-- Opening Marker --
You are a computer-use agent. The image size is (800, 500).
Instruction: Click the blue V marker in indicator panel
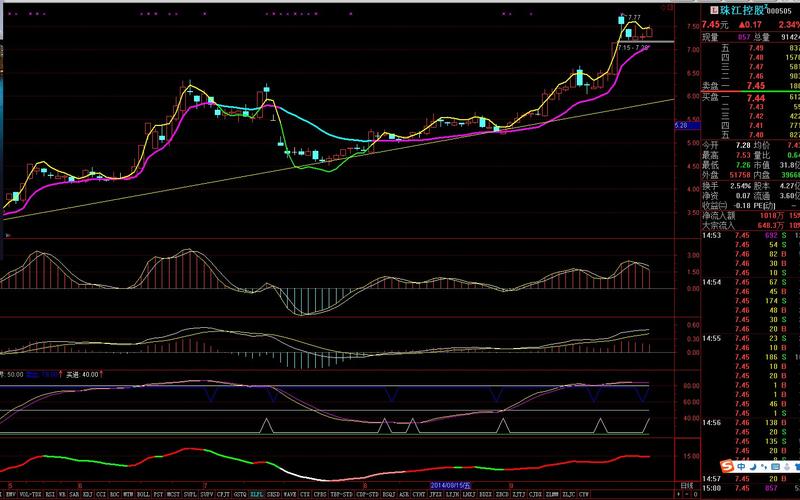[211, 396]
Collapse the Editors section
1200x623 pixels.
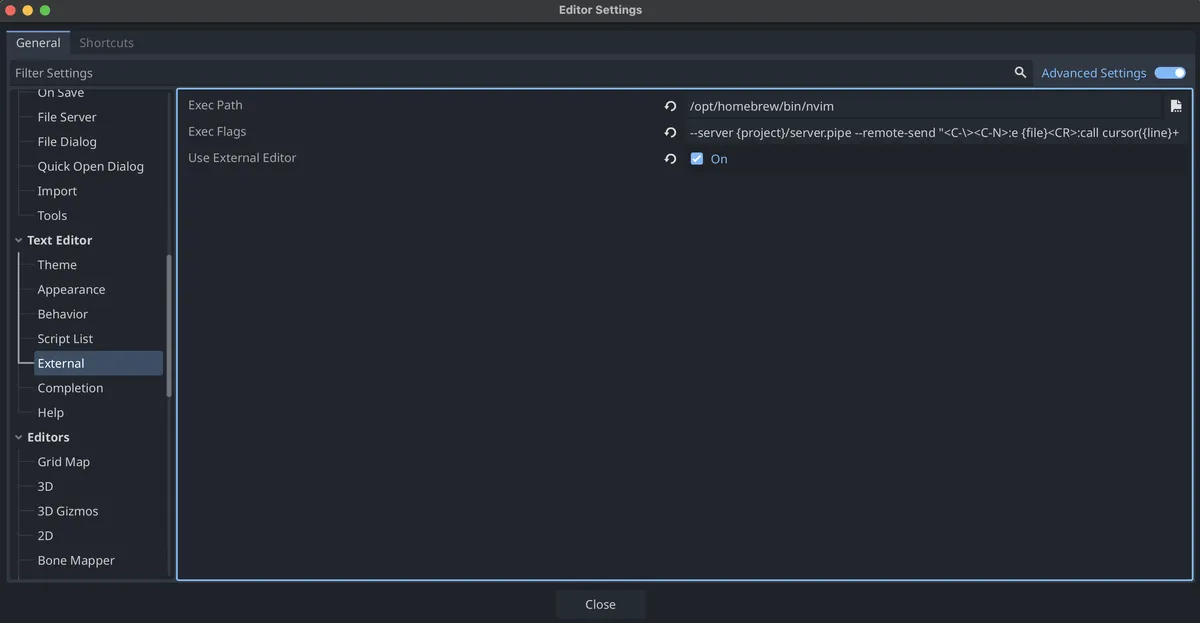coord(17,437)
-- Closing Marker --
- **Problem statement**:
Every record, from top to bottom, gets written out exactly; no picture goes into the copy.

- **The completed task**:
You are a computer-use agent. The image size is (800, 500).
Instruction: Click the blue V marker in indicator panel
[211, 396]
Collapse the Editors section
1200x623 pixels.
coord(17,437)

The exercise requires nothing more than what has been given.